Ci ho messo un po’ per mettere assieme due righe sull’ultimo sforzo discografico di M.I.A., ma mi serviva del tempo per comprenderne a pieno il senso. E devo smentire chi l’ha definito un’accozzaglia di suoni senza senso, un cumulo di rumori senza filo logico. La verità è che la pretesa di comprendere M.I.A. dal primo ascolto è estremamente riduttiva, è da divoratori di pop music senz’anima.

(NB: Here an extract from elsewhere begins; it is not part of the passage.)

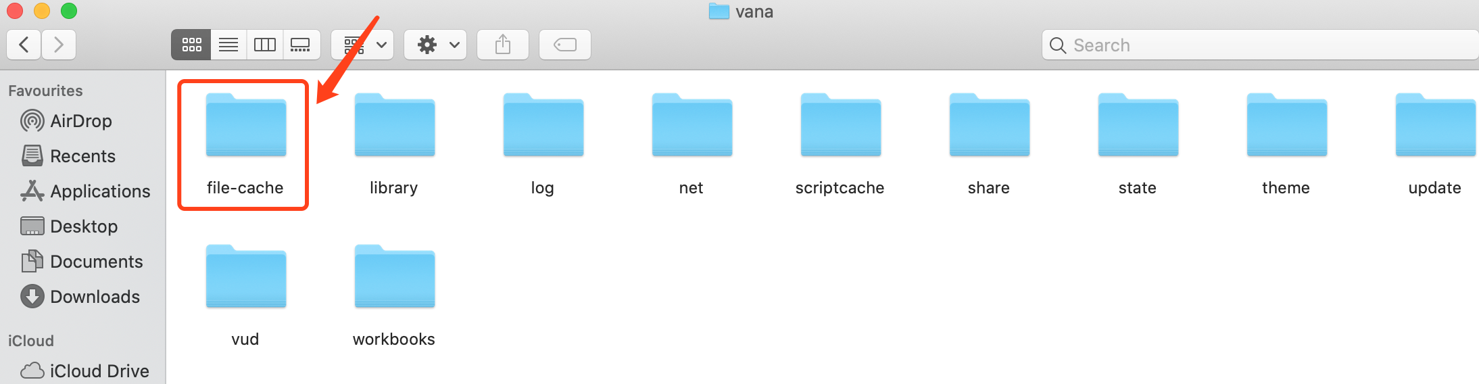Go forward with the right chevron button

pos(59,45)
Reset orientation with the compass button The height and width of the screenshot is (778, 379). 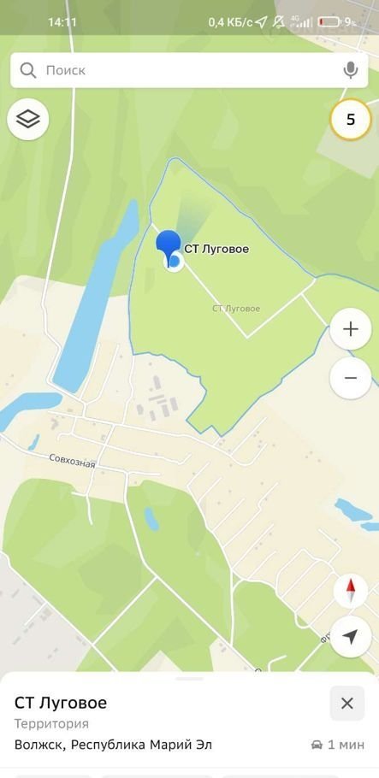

Le influenze dell’epoca musicale in cui viviamo sembrano non poter fare a meno dell’abuso di elettronica e synth , e , in un marasma di stridenti suoni robotici si cerca sempre di trovare quello più gradevole. Non sempre, purtroppo o per fortuna, ciò che è immediato ha il valore maggiore: la questione, in breve, non è il genere a cui un artista decide di aderire, piuttosto alla sua capacità di essere geniale, innovativo, unico e riconoscibile. E magari parlare di qualcosa di serio, che tra i “baby baby” e vagiti di donne eccitate ci sta proprio bene. Ai più potrebbe sembrare insensato il lavoro di M.I.A. ( e questo è senza dubbio normale), ma ad opinione del sottoscritto c’è bisogno di uno sguardo (anzi, orecchio) un po’ più profondo.

 

Novità ne ho trovate eccome, dall’ironica “It takes a muscle” che sembra trascinarti in un’atmosfera subacquea e in cui si percepisce del geniale swing reggae,  fino alle sensazioni di sospensione in aria di “Space”. Il resto, ad esclusione forse della più (volutamente) armonica XXXO, è puro hip hop elettronico inacidito, duri suoni che nel contrasto trovano armonia. Illy Girl, Born Free, Teqkilla, Steppin up e molte altre ricalcano in pieno lo stile di M.I.A. ma con una durezza maggiore. Da non tralasciare nemmeno “Tell Me Why”, che ricrea un clima solenne funzionale al MIA pensiero.

I messaggi si sprecano. Mathangi Maya, nel caos dei suoni che combina magistralmente, esprime con violenza il suo desiderio di libertà, fa della sottile ironia su fenomeni di costume decisamente attuali (aiutandosi con i videoclip), si chiede il perché di bugie e falsità, quando l’essere sinceri è sempre la cosa più semplice. Raramente la potenza del messaggio eguaglia , se non supera, la potenza del suono.  Può piacere o meno, questo sì, ma è indubbia la sua capacità comunicativa così come la sua peculiare rarità. Di artiste come M.I.A., nell’intero panorama musicale, ce ne sono assai poche.